Once you have children you can now expect to watch any given film at least a dozen times in a row until you pray for the sweet release of death in order to not hear cartoon animals talk about friendship. In my house, my daughter has recently rediscovered The Incredibles, or as she calls it, The Amazing I-Man.
Somewhere between the eighth and the ninth run through last week I started to realize that the whole thing is really just a cartoonish representation of the ideas put forward in Atlas Shrugged. It doesn't mesh up perfectly, as we'll see, but sometimes it really is eerie how well the two works compliment each other.
The Fall of the Elite
When The Incredibles opens up we see a society that is openly policed by super-powered ubermensch. These highly gifted individuals perform wonders for society, and receive as their due admiration, obedience, and as implied by the special features on the DVD release some sort of monetary compensation and support for their services from the government.
All that comes crashing down when Mr. Incredible saves a man from suicide and is subsequently and successfully sued in a frivolous lawsuit that sparks a series of legal challenges that unfairly brings the age of the hero to a close. That's exactly how the world of Atlas Shrugged begins its descent as well. Midas Mulligan is sued by people he denied an investment loan to, and a federal judge dedicated to the flawed fairness ideals that are the obsession of the novel's protagonists rules against him. Just as the superheroes in Pixar's world go into hiding, so is Mulligan the first to leave Rand's world to its own devices over the act.
The Weight of the World
What is Mr. Incredible's punishment and purgatory? He goes from feats of daring do to working as an unappreciated insurance agent. In that position he is able to help people, but only from the corruption of his own company, and as evidenced by a mugger he is unable to stop without being fired the world is clearly unable to continue as it did without his and his peers' special gifts.
The insurance company represents two of the three antagonistic forces of Atlas Shrugged First, by nature insurance is inherently socialist. The means of the many to the needs of the few.
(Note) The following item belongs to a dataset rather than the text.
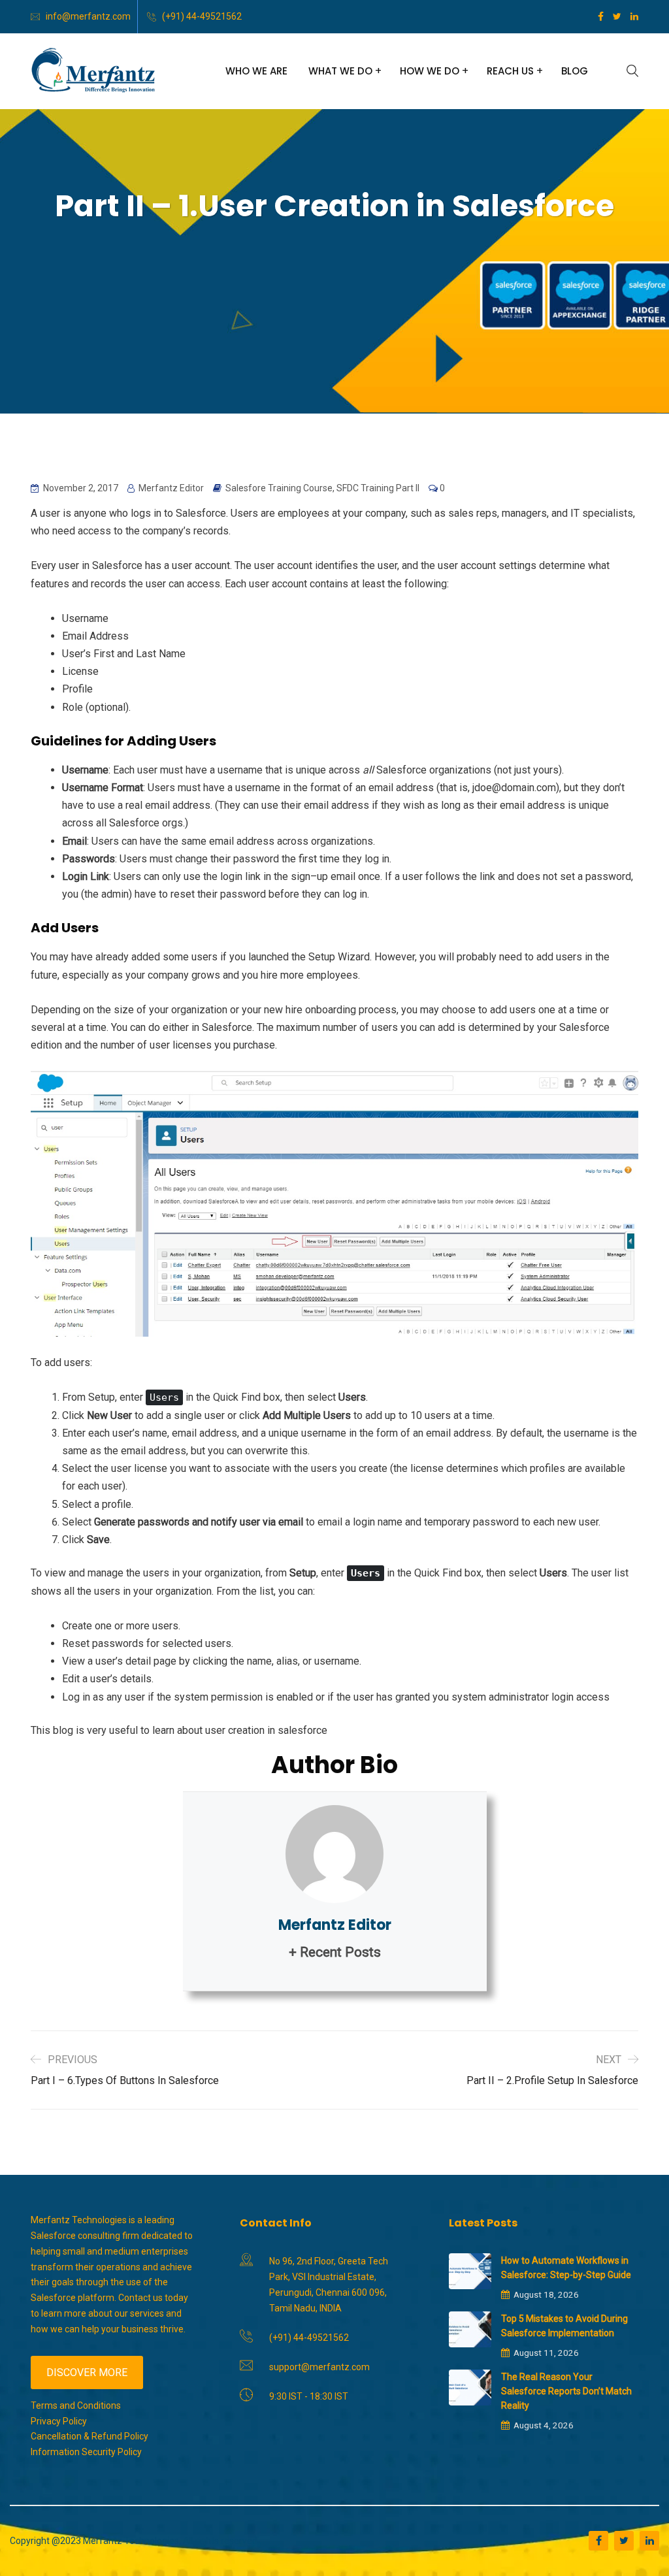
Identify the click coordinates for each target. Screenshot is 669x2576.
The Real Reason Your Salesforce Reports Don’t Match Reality (566, 2391)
Yet despite all that it clearly can't (Or won't) help an old lady with a legitimate claim without prodding, and reacts with indifference to a man being injured from assault.
This shows of the other force, inept capitalist unwilling to subvert to their betters. When Mr. Incredible's boss sneers about his profits over the protection of others, he is essentially just like James Taggart trying to circumvent Dagny Taggart's running of their railroad. In both cases a gifted person is in a submissive place from which they can only act covertly because an unfair bureaucracy has placed their inferiors ahead of them in a chosen task.